I had an interesting discussion with someone the other day about threats to attributing causality in studies with “training” as part of the intervention. This discussion reminded me of another discussion I had with a few other colleagues about a paper that was published in the Journal of Medical Internet Research (JMIR). The article is by Birru et al and is titled “Internet usage in low-literacy adults seeking health information: An observational analysis“.

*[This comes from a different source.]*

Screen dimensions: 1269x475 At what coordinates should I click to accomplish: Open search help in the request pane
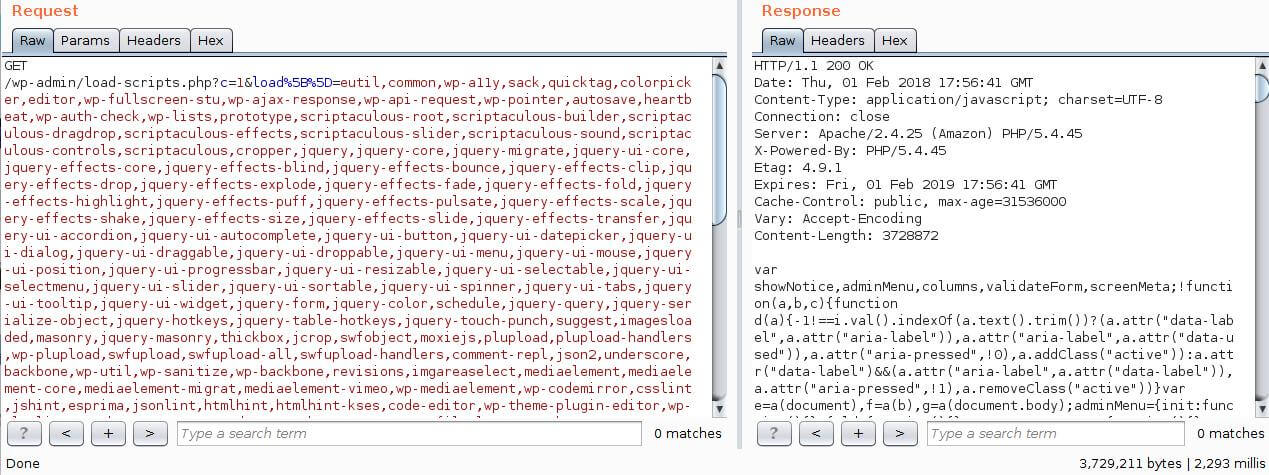pyautogui.click(x=23, y=433)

After reading this study, I had a few problems with the conclusions made by the authors. Basically, the study provided Internet-skills training to low-literacy adults and then had the individuals complete a series of tasks related to using the Internet to find health information. The authors concluded that because the individuals had difficulty completing the tasks, health information on the Internet needed to be made more readily accessible (i.e., written at a lower reading level). Here are some of the issues that I have:
- Okay, so the individuals had difficulty completing the tasks. But, what exactly were the authors testing: the effectiveness of the Internet-skills training/classes or the ability of the individuals to find health information? Were the difficulties the result of a poor/ineffective training program? There should have been some sort of evaluation of the training program because these individuals were not experienced users of the Internet.
- Individuals had difficulty understanding the information. Not really unexpected, but the authors based their conclusion on difficulty understanding *text*. But, we’re dealing with low-literacy adults. Just because they have difficulty reading doesn’t mean they can’t understand the concepts if received in some other format. The literature suggests that low-literacy individuals develop alternative coping skils like asking others to read the information to them, asking others for help, or finding alternative information sources.
- Final point is related to theories of learning. Just because an individual has difficulty understanding text by themselves does not mean that learning does not take place. What if learning occurs in a group setting – that the interaction between individuals is the agent that triggers learning?
Overall, I support the authors conclusion that health information on the Internet needs to be more readily accessible, but is this finding really new? I mean, we’ve known for the past 10-20 years or so that health information needs to be written at a lower level, based on research conducted on pamphlets, brochures, and other printed material. So, why would using the Internet be any different?